## Given problem
Extend the forum thread on training a recurrent network with single-step backpropagation rather than BPTT, starting after its final post.

## Document section
Maybe each step will then contribute a crude direction which is enough in aggregation? This could explain your results but I'd be really interested in hearing more about your method/loss function! Also would be interested in a comparison with a two timestep windowed ANN.

edit4: After reading comments it seems like your architecture is not an RNN.

RNN: Stateful - carry forward hidden state $h_t$ indefinitely This is your model but the training is different.

~~Your model: Stateless - hidden state rebuilt in each step~~ edit2 : added more refs to DNNs edit3 : fixed gradstep and some notation edit5 : Fixed the interpretation of your model after your answer/clarification.

— ragulpr
fonte

thank you for your answer. I think you may have misunderstood what I am doing though. In the forward propagation I only do one step, so that in the back propagation it is also only one step. I don't forward propagate across multiple inputs in the training sequence. I see what you mean about a crude direction that is enough in aggregation to allow learning, but I have checked my gradients with numerically calculated gradients and they match for 10+ decimal places. The back prop works fine. I am using cross entropy loss.

— Frobot

I am working on taking my same model and retraining it with BPTT as we speak to have a clear comparison. I have also trained a model using this "one step" algorithm to predict whether a stock price will rise or fall for the next day, which is getting decent accuracy, so I will have two different models to compare BPTT vs single step back prop.

— Frobot

If you only forward propagate one step, isn't this a two layered ANN with feature input of last step to the first layer, feature input to the current step at the second layer but has same weights/parameters for both layers? I'd expect similar results or better with an ANN that takes input

{\hat{y}}_{t + 1} = f (x_{t}, x_{t - 1})

$\hat{y}_{t+1}=f(x_t,x_{t-1})$ i.e that uses a fixed time-window of size 2. If it only carries forward one step, can it learn long term dependencies?

— ragulpr

I'm using a sliding window of size 1, but the results are vastly different than making a sliding window of size 2 ANN with inputs (xt,xt−1). I can purposely let it overfit when learning a huge body of text and it can reproduce the entire text with 0 errors, which requires knowing long term dependencies that would be impossible if you only had (xt,xt−1) as input. the only question I have left is if using BPTT would allow the dependencies to become longer, but it honestly doesn't look like it would.

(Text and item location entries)
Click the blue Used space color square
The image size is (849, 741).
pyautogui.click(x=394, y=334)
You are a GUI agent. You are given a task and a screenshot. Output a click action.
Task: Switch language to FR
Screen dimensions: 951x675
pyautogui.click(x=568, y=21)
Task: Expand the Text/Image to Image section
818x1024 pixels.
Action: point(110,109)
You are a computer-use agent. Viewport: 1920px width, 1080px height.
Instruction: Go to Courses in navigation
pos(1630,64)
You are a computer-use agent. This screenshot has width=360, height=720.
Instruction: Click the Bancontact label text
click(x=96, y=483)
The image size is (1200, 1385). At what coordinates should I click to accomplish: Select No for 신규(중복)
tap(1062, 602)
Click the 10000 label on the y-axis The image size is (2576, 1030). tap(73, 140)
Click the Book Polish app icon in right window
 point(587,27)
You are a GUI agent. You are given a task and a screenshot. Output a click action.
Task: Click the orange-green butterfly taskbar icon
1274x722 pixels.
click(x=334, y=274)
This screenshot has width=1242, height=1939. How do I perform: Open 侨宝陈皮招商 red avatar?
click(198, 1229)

## Answer
— Frobot

Look at my updated post. Your architecture is not an RNN, it's stateless so long term-dependencies not explicitly baked into the features can't be learned. Previous predictions does not influence future predictions. You can see this as if

\frac{\partial}{\partial {\hat{y}}_{t - 2}} {\hat{y}}_{t} = 0

$\frac{\partial}{\partial \hat{y}_{t-2}}\hat{y}_t =0$ for your architecture. BPTT is in theory identical to BP but performed on an RNN-architecture so you can't but I see what you mean, and the answer is no. Would be really interesting to see experiments on stateful RNN but only onestep BPTT though ^^

— ragulpr

"Unfolding through time" is simply an application of the chain rule,

\frac{d F (g (x), h (x), m (x))}{d x} = \frac{\partial F}{\partial g} \frac{d g}{d x} + \frac{\partial F}{\partial h} \frac{d h}{d x} + \frac{\partial F}{\partial m} \frac{d m}{d x}

$\frac{dF(g(x), h(x), m(x))}{dx} = \frac{\partial F}{\partial g}\frac{dg}{dx} + \frac{\partial F}{\partial h}\frac{dh}{dx} + \frac{\partial F}{\partial m}\frac{dm}{dx}$

The output of an RNN at time step $t$ , $H_t$ is a function of the parameters $\theta$ , the input $x_t$ and the previous state, $H_{t-1}$ (note that instead $H_t$ may be transformed again at time step $t$ to obtain the output, that is not important here). Remember the goal of gradient descent: given some error function $L$ , let's look at our error for the current example (or examples), and then let's adjust $\theta$ in such a way, that given the same example again, our error would be reduced.

How exactly did $\theta$ contribute to our current error? We took a weighted sum with our current input, $x_t$ , so we'll need to backpropagate through the input to find $\nabla_\theta a(x_t, \theta)$ , to work out how to adjust $\theta$ . But our error was also the result of some contribution from $H_{t-1}$ , which was also a function of $\theta$ , right? So we need to find out $\nabla_\theta H_{t-1}$ , which was a function of $x_{t-1}$ , $\theta$ and $H_{t-2}$ . But $H_{t-2}$ was also a function a function of $\theta$ . And so on.

— Matthew Hampsey
fonte

I understand why you back propagate through time in a traditional RNN. I'm trying to find out why a traditional RNN uses multiple inputs at once for training, when using just one at a time is much simpler and also works

— Frobot

The only sense in which you can feed in multiple inputs at once into an RNN is feeding in multiple training examples, as part of a batch. The batch size is arbitrary, and convergence is guaranteed for any size, but higher batch sizes may lead to more accurate gradient estimations and faster convergence.

— Matthew Hampsey

That's not what I meant by "multiple inputs at once". I didn't word it very well. I meant you usually forward propagate through several inputs in the training sequence, then back propagate back through them all, then update the weights. So the question is, why propagate through a whole sequence when doing just one input at a time is much easier and still works

— Frobot

I think some clarification here is required. When you say "inputs", are you referring to multiple training examples, or are you referring to multiple time steps within a single training example?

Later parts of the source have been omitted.